Improve FPDFLink_LoadWebLinks() performance.
Internally, FPDFLink_LoadWebLinks() calls CPDF_LinkExtract::ParseLink(),
which in turn calls CPDF_TextPage::GetPageText() repeatedly to get
sub-strings from CPDF_TextPage. GetPageText() has to do many repeated
calculations each time it is called, so this makes ParseLink() really
slow for pages with lots of text.
Avoud this problem by calling CPDF_TextPage::GetAllPageText() once to
extract the text.
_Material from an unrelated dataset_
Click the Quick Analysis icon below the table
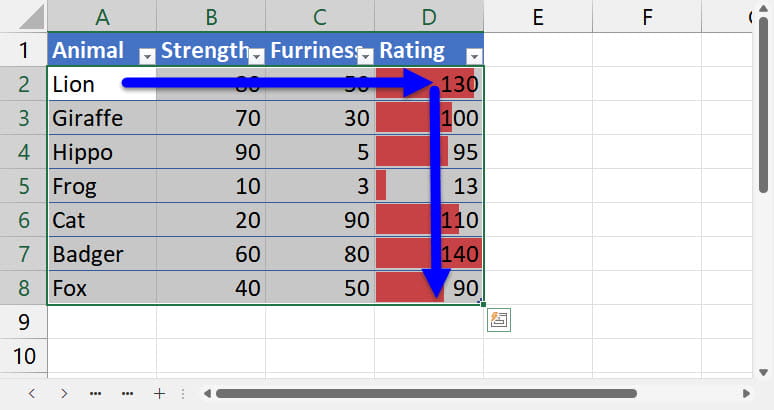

Then use WideString::Mid() to get the desired
sub-strings.
Bug: b/146845409
Change-Id: I5792436d32cd158401f01bd67fca34baca7dfbeb
Reviewed-on: https://pdfium-review.googlesource.com/c/pdfium/+/65310
Reviewed-by: Tom Sepez <tsepez@chromium.org>
Commit-Queue: Lei Zhang <thestig@chromium.org>
diff --git a/core/fpdftext/cpdf_linkextract.cpp b/core/fpdftext/cpdf_linkextract.cpp
index 7f66832..91c7e4b 100644
--- a/core/fpdftext/cpdf_linkextract.cpp
+++ b/core/fpdftext/cpdf_linkextract.cpp
@@ -128,6 +128,7 @@
int nTotalChar = m_pTextPage->CountChars();
bool bAfterHyphen = false;
bool bLineBreak = false;
+ const WideString page_text = m_pTextPage->GetAllPageText();
while (pos < nTotalChar) {
FPDF_CHAR_INFO pageChar;
m_pTextPage->GetCharInfo(pos, &pageChar);
@@ -143,8 +144,7 @@
pos++;
continue;
}
- WideString strBeCheck;
- strBeCheck = m_pTextPage->GetPageText(start, nCount);
+ WideString strBeCheck = page_text.Mid(start, nCount);
if (bLineBreak) {
strBeCheck.Remove(TEXT_LINEFEED_CHAR);
strBeCheck.Remove(TEXT_RETURN_CHAR);